The first issue is only of concern with the proposed design here, while the second one is a more general issue relevant to impl overlap.

Drawbacks

  • This proposal allows for some non-sensical CoerceUnsized implementations resulting in odd unsizing coercions (think implicit casts where no actual "unsizing" happens), though the restrictions on the CoerceUnsized trait try to limit them (for the time being).
    • This includes implementations that may allocate
  • Unsizing coercions are now able to run arbitrary user code, placing it into a similar category to Deref in that regard, effectively adding yet more user facing *magic* to the language.
  • This proposal relies on the ptr_metadata feature (the Pointee trait to be specific), which is unlikely to stabilize soon and as such would push stabilization of this feature back as well

Rationale and alternatives

  • As was discussed in the custom reborrows issue, we could make CoerceUnsized represent a more general user controlled Coerce mechanism.

  • This proposal is forwards compatible with exposing more dynamic unsizing behavior in the future, where for example the metadata is read from a field of the source type. To support that, a new trait DynamicUnsize could be introduced as the supertrait of Unsize, exposing the needed functions to extract the metadata. Then a blanket impl can be provided that implements DynamicUnsize for anything implementing Unsize with delegating the metadata extraction functions to the Unsize impl. The reason for why such a split would be necessary is that not all coercions can read from the source object (raw pointer unsizing for example), so there needs to be a way to differentiate on the trait bounds for the corresponding CoerceUnsized implementations.

  • It would be possible to partially stabilize things in this RFC without being blocked on the ptr_metadata features. CoerceUnsized could be stabilized on its own, allowing delegating impls that only depend on existing CoerceUnsized implementations. As such, most custom smart pointers could delegate to *mut T: CoerceUnsized<*mut U> impls which would cover a lot of cases already as Unsize itself isn't really too useful currently due to custom dynamically sized types not being a thing yet.

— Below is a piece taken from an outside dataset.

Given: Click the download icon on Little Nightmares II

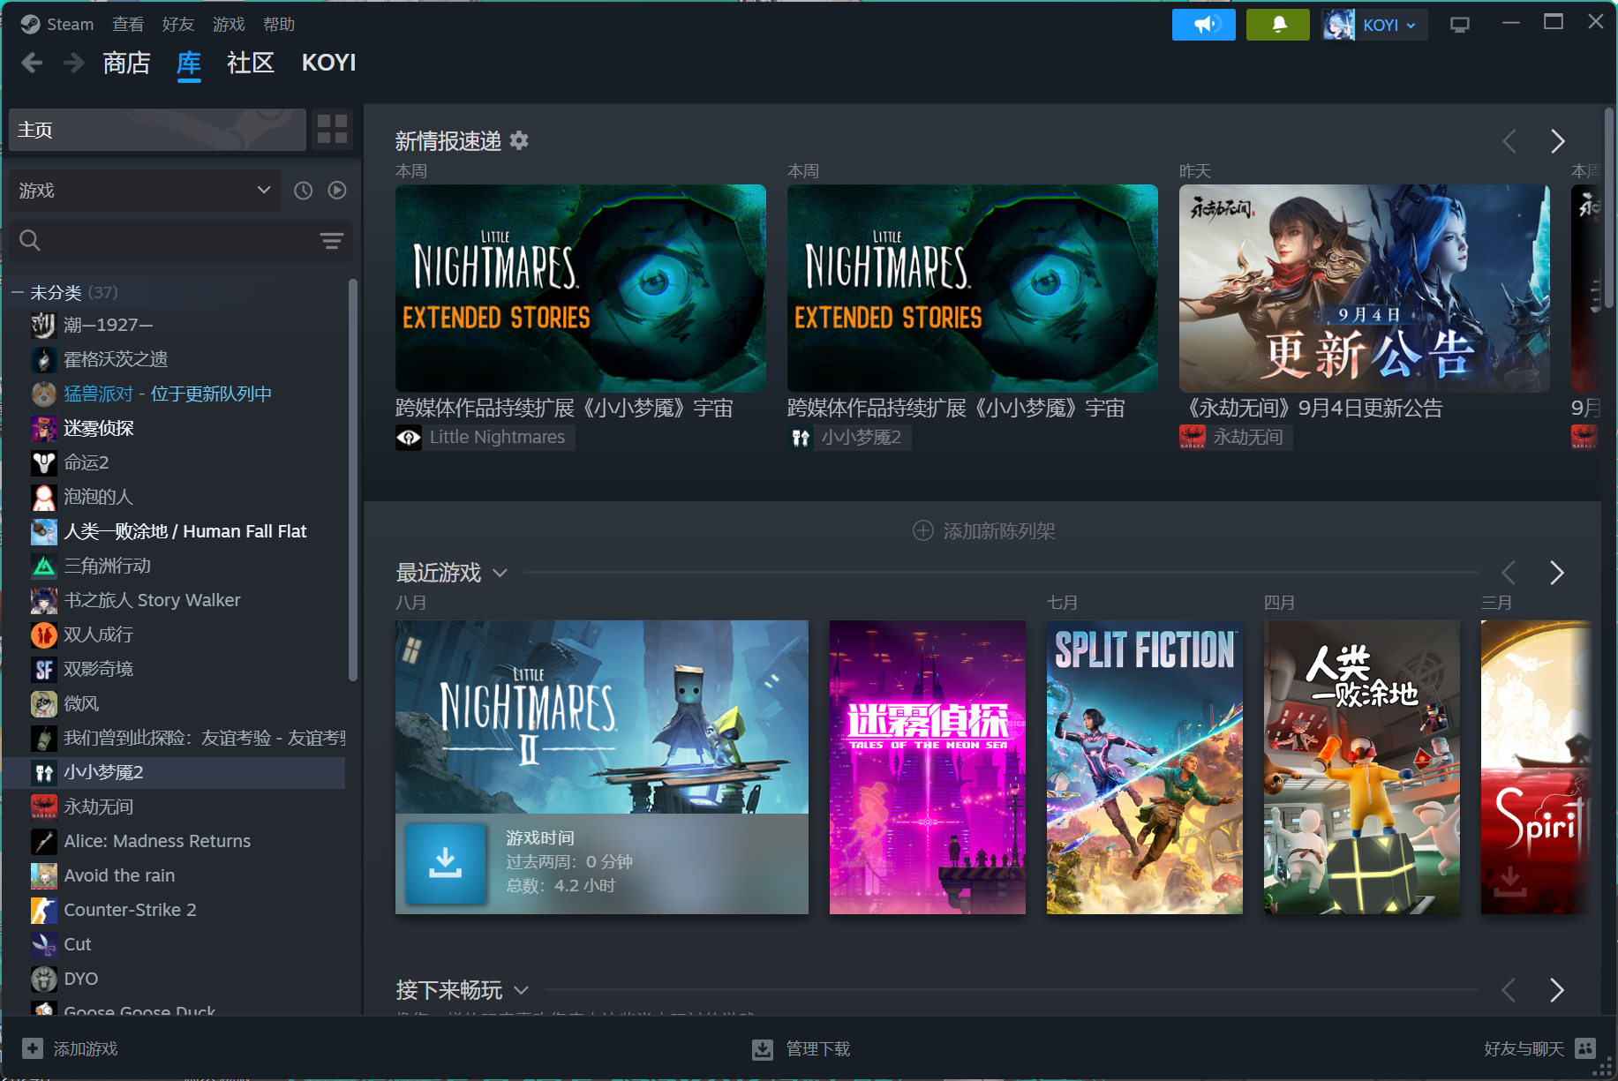Looking at the screenshot, I should (x=445, y=863).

  • Introduce a Pointer trait that allows disassembling into and assembling from raw parts. This would allow simplifying most implementations of CoerceUnsized, as the usual impl is doing just that, disassembling, coercing the metadata and then re-assembling.

Prior art

There is another Pre-RFC that tries to improve Unsizing. It does so by just allowing more impls of the current traits, while restricting them by taking visibilities of fields into account which complicates the traits in a (subjectively to the author) confusing way. And while the RFC makes the traits more flexible, it does not offer the same flexibility that this proposal offers.

Unresolved questions

  1. Given the Pin unsoundness proposal, assuming negative reason was a thing, would an impl permitting to go from Pin<impl Unpin> to Pin<impl !Unpin> be sound?
  2. The compiler emitted implementations for the unsize trait, in particular the Foo<..., T, ...> case may collide with user implementations.
    1. Is this problematic?
    2. Should they be overridable?
  3. Will this design prevent any scenarios from being ever supported?
  4. This proposal allows multiple CoerceUnsized impls for a given type (as long as they don't overlap as usual), which might allow for multiple applicable unsizing coercions for certain scenarios?
  5. As usual, naming. Given we might want to introduce multiple unsize traits for certain requirements, should the proposed trait stick to Unsize or something more specific like FromMetadataUnsize?

Future possibilities

  • Expand the compiler emitted implementations of CoerceUnsized to enums, such as Option<T>: CoerceUnsized<Option<U>> where T: CoerceUnsized<U>.
  • Add a DynamicUnsize trait as outlined in the rationale to support more unsizing use cases.